On Wednesday, three biodiesel trade groups asked President Donald Trump to intervene.
The DOC earlier in November granted a request from the Argentinian government to initiate a review of the decision. Such a review typically takes 270 days to complete. That means it may be August 2019 before a final determination is made.
The DOC imposed final countervailing duty rates earlier this year ranging from 71.45% to 72.28% and antidumping duty rates ranging from 60.44% to 86.41%.
In Argentina's request for a review, the country said it has "decreased significantly the export tax on soybeans and other commodities in the soybean value chain, and imposed a new biodiesel export tax," that warrants a review by U.S. officials.
U.S. officials set the higher rates to essentially level the playing field for U.S. producers to compete with producers that receive government subsidies in Argentina and Indonesia. Biodiesel imports from Argentina and Indonesia grew by 464% from 2014 to 2016, according to the National Biodiesel Board, essentially erasing 18.3 percentage points of market share from U.S. producers.

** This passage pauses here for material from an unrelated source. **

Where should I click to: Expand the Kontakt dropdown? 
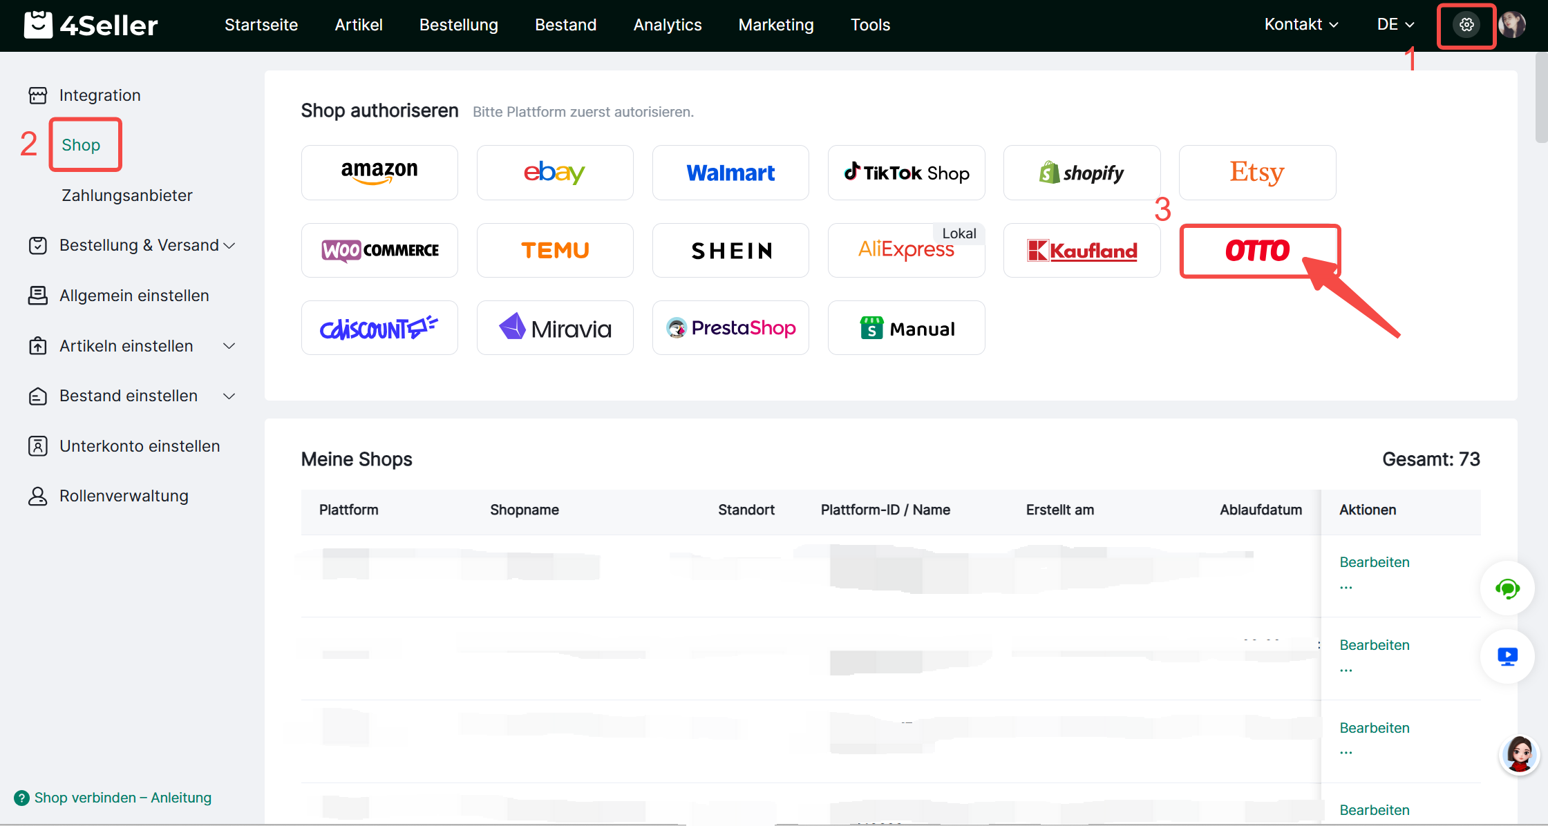tap(1301, 25)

In 2016, imports of biodiesel from Argentina and Indonesia were valued at an estimated $1.2 billion and $268 million, respectively, according to the DOC.
In a letter to Trump on Wednesday, leaders of the National Biodiesel Board, American Soybean Association and the National Renderers Association, said the DOC's action was "unprecedented" and urged the president to make sure the department takes a comprehensive look at the issue.
"Given the importance of this new remedy for American energy and agriculture against unfair imports, it is a mystery that commerce would open an expedited path for Argentina to reduce or remove the tariffs and resume their illegal imports," the letter said.
"This political concession to the government of Argentina would once again distort U.S. markets and undercut crop prices that are only now regaining stability, following other trade disruptions."
The groups said after the commerce department levied anti-dumping duties against Argentina earlier this year, "U.S. biodiesel producers responded, increasing production by 18%, expanding capacity, and providing an important domestic market for soybean oil at a time when America's farmers are especially vulnerable."
The groups said in the letter that they opposed commerce's initiation of the changed circumstances review. Instead, they said the DOC has well-established administrative review procedures for revisiting antidumping and countervailing duty rates.
The groups urged Trump in the letter to ensure the DOC would conduct a review that is "no less rigorous and transparent than the administrative reviews that commerce typically conducts in other cases. To do anything less would strike a devastating blow to U.S. biodiesel producers and soybean farmers."
The NBB said in a news release earlier this month that when the DOC set the duties, "domestic biodiesel producers stepped up their efforts, put substantial under-utilized production capacity back to work, and boosted homegrown biodiesel production. In these circumstances, it is a complete mystery why commerce would open a path to a resumption of unfairly traded imports. This action jeopardizes our industry's progress and the American jobs our industry supports, and it places added pressure on our nation's farmers who are already suffering from low commodity prices and uncertain trade conditions."